### Work to be completed
For this exercise, the lines from the one with "Given: Click the" through the end of the material below must be output exactly, without pictures.

### Entries provided
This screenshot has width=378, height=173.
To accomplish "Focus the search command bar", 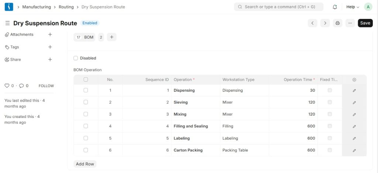I will click(x=279, y=7).
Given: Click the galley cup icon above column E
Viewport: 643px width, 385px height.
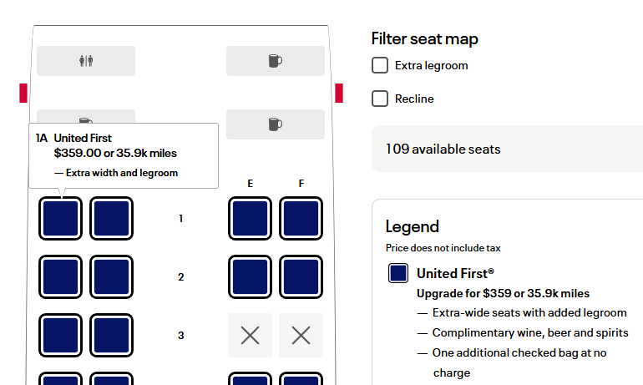Looking at the screenshot, I should [x=275, y=124].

### Task answer
Given: Click the galley cup icon above column E
Viewport: 643px width, 385px height.
Looking at the screenshot, I should [x=275, y=124].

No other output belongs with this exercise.